## EXERCISE DETAILS
Could you rewrite the rows below, changing "GUI agent" to "interface agent" everywhere and leaving everything else as it is?

▬▬▬▬▬▬

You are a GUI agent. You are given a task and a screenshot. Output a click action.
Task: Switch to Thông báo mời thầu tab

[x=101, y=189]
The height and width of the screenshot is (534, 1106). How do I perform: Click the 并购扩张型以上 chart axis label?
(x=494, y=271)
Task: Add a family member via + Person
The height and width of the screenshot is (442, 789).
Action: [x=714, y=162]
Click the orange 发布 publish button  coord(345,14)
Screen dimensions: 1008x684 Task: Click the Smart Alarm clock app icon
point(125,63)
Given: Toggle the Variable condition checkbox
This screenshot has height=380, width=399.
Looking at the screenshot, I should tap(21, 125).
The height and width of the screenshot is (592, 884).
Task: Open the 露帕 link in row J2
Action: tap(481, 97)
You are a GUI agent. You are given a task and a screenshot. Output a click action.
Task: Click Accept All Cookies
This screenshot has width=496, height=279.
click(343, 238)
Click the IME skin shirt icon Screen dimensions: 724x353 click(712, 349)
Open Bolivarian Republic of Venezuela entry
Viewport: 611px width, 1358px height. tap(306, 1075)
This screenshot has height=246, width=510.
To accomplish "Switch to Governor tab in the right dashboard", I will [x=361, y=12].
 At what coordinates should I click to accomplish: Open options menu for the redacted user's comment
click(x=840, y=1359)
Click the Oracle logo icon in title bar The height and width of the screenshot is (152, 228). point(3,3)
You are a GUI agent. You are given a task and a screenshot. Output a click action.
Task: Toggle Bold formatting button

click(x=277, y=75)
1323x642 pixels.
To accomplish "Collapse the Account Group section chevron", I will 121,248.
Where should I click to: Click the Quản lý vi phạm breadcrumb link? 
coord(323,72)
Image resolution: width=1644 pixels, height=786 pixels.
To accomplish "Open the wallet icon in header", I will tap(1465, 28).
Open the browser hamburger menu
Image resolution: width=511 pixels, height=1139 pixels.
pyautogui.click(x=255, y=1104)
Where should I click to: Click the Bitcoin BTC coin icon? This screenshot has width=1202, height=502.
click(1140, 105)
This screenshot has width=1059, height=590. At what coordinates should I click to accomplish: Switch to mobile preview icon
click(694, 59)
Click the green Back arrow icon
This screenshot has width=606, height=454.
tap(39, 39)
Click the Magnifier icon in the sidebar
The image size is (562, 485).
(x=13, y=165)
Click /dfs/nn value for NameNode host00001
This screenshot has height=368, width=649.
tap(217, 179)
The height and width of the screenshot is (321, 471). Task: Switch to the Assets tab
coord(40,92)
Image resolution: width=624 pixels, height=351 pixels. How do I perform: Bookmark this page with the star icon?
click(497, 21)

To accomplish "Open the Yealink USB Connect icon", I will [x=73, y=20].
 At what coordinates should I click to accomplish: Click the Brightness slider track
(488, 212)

▬▬▬▬▬▬

## RESPONSE
You are a interface agent. You are given a task and a screenshot. Output a click action.
Task: Switch to Thông báo mời thầu tab

[x=101, y=189]
The height and width of the screenshot is (534, 1106). How do I perform: Click the 并购扩张型以上 chart axis label?
(x=494, y=271)
Task: Add a family member via + Person
The height and width of the screenshot is (442, 789).
Action: [x=714, y=162]
Click the orange 发布 publish button  coord(345,14)
Screen dimensions: 1008x684 Task: Click the Smart Alarm clock app icon
point(125,63)
Given: Toggle the Variable condition checkbox
This screenshot has height=380, width=399.
Looking at the screenshot, I should tap(21, 125).
The height and width of the screenshot is (592, 884).
Task: Open the 露帕 link in row J2
Action: tap(481, 97)
You are a interface agent. You are given a task and a screenshot. Output a click action.
Task: Click Accept All Cookies
This screenshot has width=496, height=279.
click(343, 238)
Click the IME skin shirt icon Screen dimensions: 724x353 click(712, 349)
Open Bolivarian Republic of Venezuela entry
Viewport: 611px width, 1358px height. tap(306, 1075)
This screenshot has height=246, width=510.
To accomplish "Switch to Governor tab in the right dashboard", I will [x=361, y=12].
 At what coordinates should I click to accomplish: Open options menu for the redacted user's comment
click(x=840, y=1359)
Click the Oracle logo icon in title bar The height and width of the screenshot is (152, 228). point(3,3)
You are a interface agent. You are given a task and a screenshot. Output a click action.
Task: Toggle Bold formatting button

click(x=277, y=75)
1323x642 pixels.
To accomplish "Collapse the Account Group section chevron", I will 121,248.
Where should I click to: Click the Quản lý vi phạm breadcrumb link? 
coord(323,72)
Image resolution: width=1644 pixels, height=786 pixels.
To accomplish "Open the wallet icon in header", I will tap(1465, 28).
Open the browser hamburger menu
Image resolution: width=511 pixels, height=1139 pixels.
pyautogui.click(x=255, y=1104)
Where should I click to: Click the Bitcoin BTC coin icon? This screenshot has width=1202, height=502.
click(1140, 105)
This screenshot has width=1059, height=590. At what coordinates should I click to accomplish: Switch to mobile preview icon
click(694, 59)
Click the green Back arrow icon
This screenshot has width=606, height=454.
tap(39, 39)
Click the Magnifier icon in the sidebar
The image size is (562, 485).
(x=13, y=165)
Click /dfs/nn value for NameNode host00001
This screenshot has height=368, width=649.
tap(217, 179)
The height and width of the screenshot is (321, 471). Task: Switch to the Assets tab
coord(40,92)
Image resolution: width=624 pixels, height=351 pixels. How do I perform: Bookmark this page with the star icon?
click(497, 21)

To accomplish "Open the Yealink USB Connect icon", I will [x=73, y=20].
 At what coordinates should I click to accomplish: Click the Brightness slider track
(488, 212)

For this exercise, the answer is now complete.